LeetCode - Sort list

Problem statement

Given the head of a linked list, return the list after sorting it in ascending order.

Problem statement taken from: https://leetcode.com/problems/sort-list

Example 1:

Container

Input: head = [4, 2, 1, 3]
Output: [1, 2, 3, 4]

Example 2:

Container

Input: head = [-1, 5, 3, 4, 0]
Output: [-1, 0, 3, 4, 5]

Example 3:

Input: head = []
Output: []

Constraints:

- The number of nodes in the list is in the range [0, 5 * 10^4].
- -10^5 <= Node.val <= 10^5

Explanation

MergeSort Split and Merge linked list

We can use Merge sort followed by Merge two list algorithm. In short we

  1. Break the list in the middle
  2. Recursively sort the two sub lists
  3. Merge the two sub lists

Let's check the algorithm to understand it better.

Algorithm

// sortList(head)
- if head == NULL || head->next == NULL
  - return head
- if end

- set temp = NULL
      slow = head
      fast = head

- loop while fast != NULL && fast->next != NULL
  - set temp = slow
        slow = slow->next
        fast = fast->next->next
- while end

- set temp->next = NULL

- l1 = mergeList(head)
  l2 = mergeList(slow)

- return mergeList(l1, l2)

// mergeList(l1, l2)
- set ptr = new ListNode(0)
      current = ptr

- loop while l1 != NULL && l2 != NULL
  - if l1->val <= l2->val
    - current->next = l1
    - l1 = l1->next
  - else
    - current->next = l2
    - l2 = l2->next
  - if end

  - current = current->next
- while end

- if l1 != NULL
  - current->next = l1
  - l1 = l1->next
- if end

- if l2 != NULL
  - current->next = l2
  - l2 = l2->next
- if end

- return ptr->next

Let's check out our solutions in C++, Golang, and Javascript.

C++ solution

class Solution {
public:
    ListNode* mergelist(ListNode *l1, ListNode *l2) {
        ListNode *ptr = new ListNode(0);
        ListNode *current = ptr;

        while(l1 != NULL && l2 != NULL) {
            if(l1->val <= l2->val) {
                current->next = l1;
                l1 = l1->next;
            } else {
                current->next = l2;
                l2 = l2->next;
            }

            current = current->next;
        }


        if(l1 != NULL) {
            current->next = l1;
            l1 = l1->next;
        }

        if(l2 != NULL) {
            current->next = l2;
            l2 = l2->next;
        }

        return ptr->next;
    }

    ListNode* sortList(ListNode* head) {
        if(head == NULL || head->next == NULL)

**ENTRIES PROVIDED**

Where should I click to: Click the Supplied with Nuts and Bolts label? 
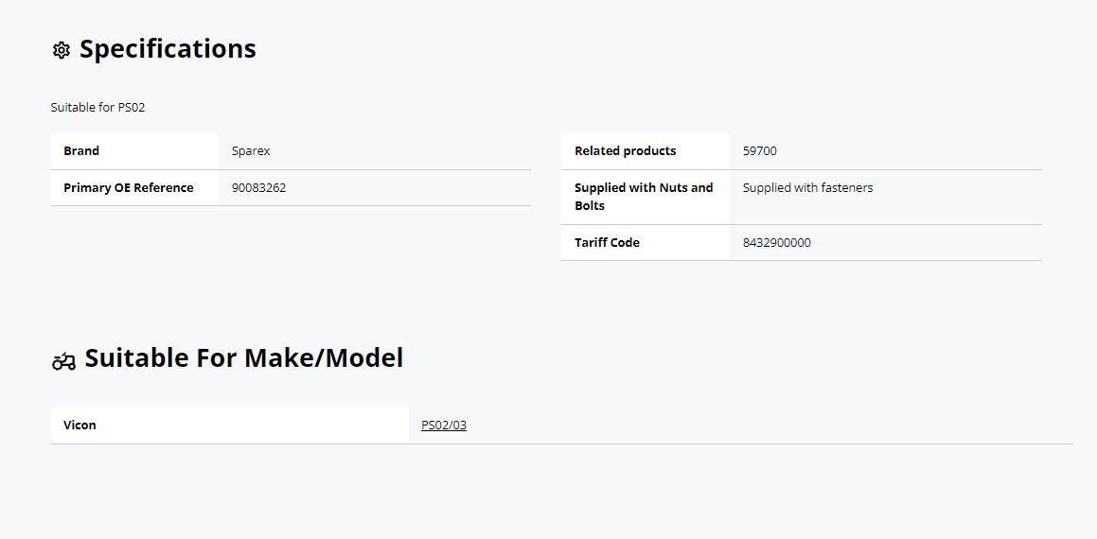(643, 197)
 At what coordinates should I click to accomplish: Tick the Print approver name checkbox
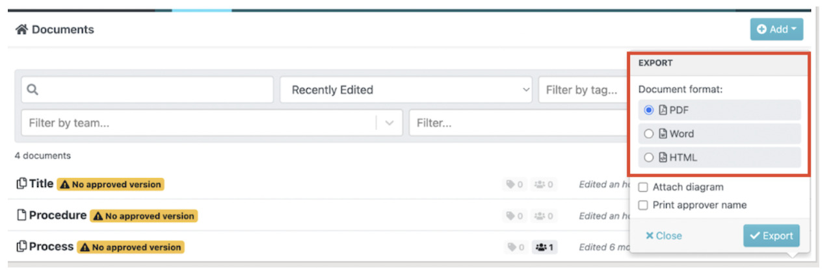pyautogui.click(x=643, y=205)
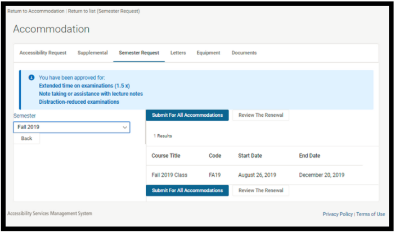Screen dimensions: 395x233
Task: Open Return to list (Semester Request) link
Action: (x=104, y=11)
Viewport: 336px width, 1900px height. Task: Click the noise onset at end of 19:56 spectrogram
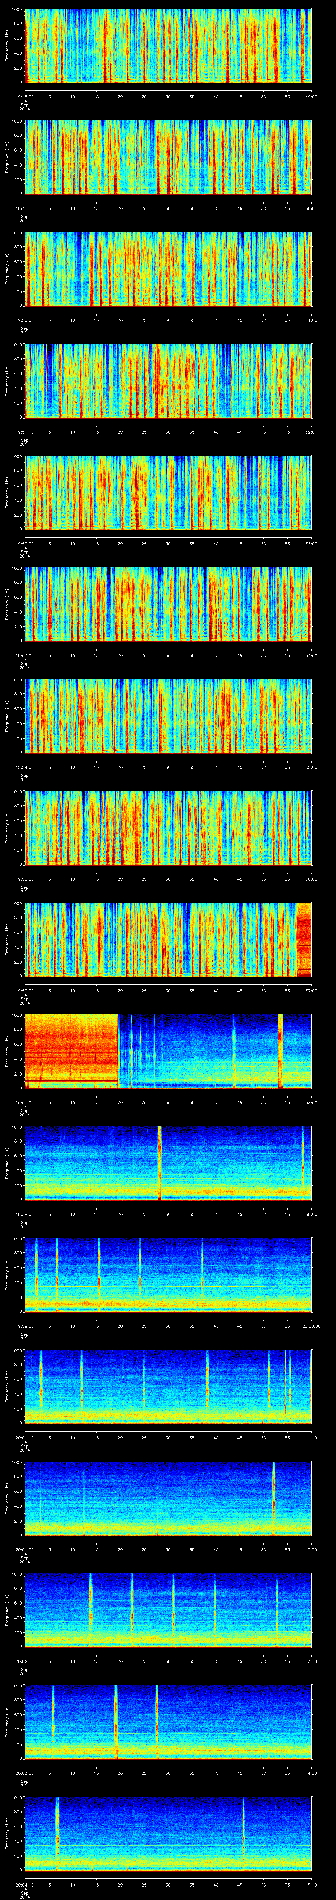(x=304, y=938)
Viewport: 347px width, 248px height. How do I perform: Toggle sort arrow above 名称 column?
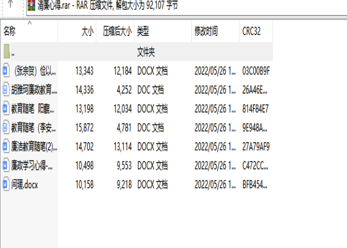(29, 23)
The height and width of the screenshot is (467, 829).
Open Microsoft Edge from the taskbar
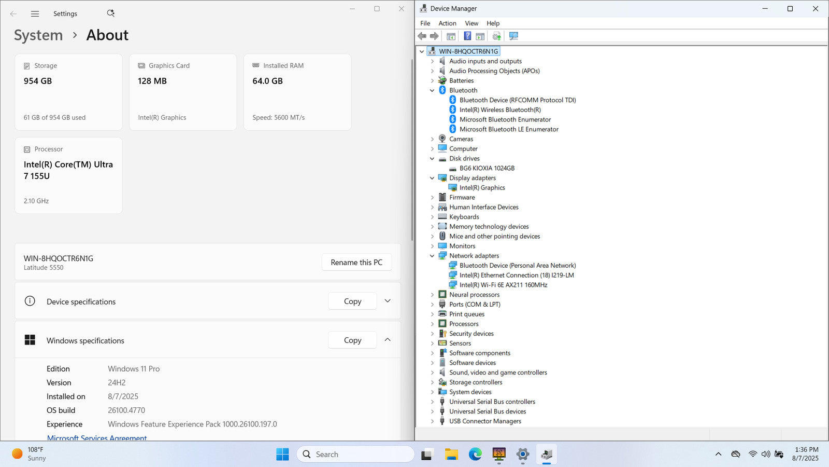pyautogui.click(x=475, y=455)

**THINGS TO DO**
- 1) In the sort-list write-up, what range does the number of nodes in the list fall within?
- 2) Reproduce the sort-list write-up word for word from "- loop while fast" to "return mergeList(l1, l2)".

**SOLVED TASKS**
- 1) [0, 5 * 10^4]

- 2)
- loop while fast != NULL && fast->next != NULL
  - set temp = slow
        slow = slow->next
        fast = fast->next->next
- while end

- set temp->next = NULL

- l1 = mergeList(head)
  l2 = mergeList(slow)

- return mergeList(l1, l2)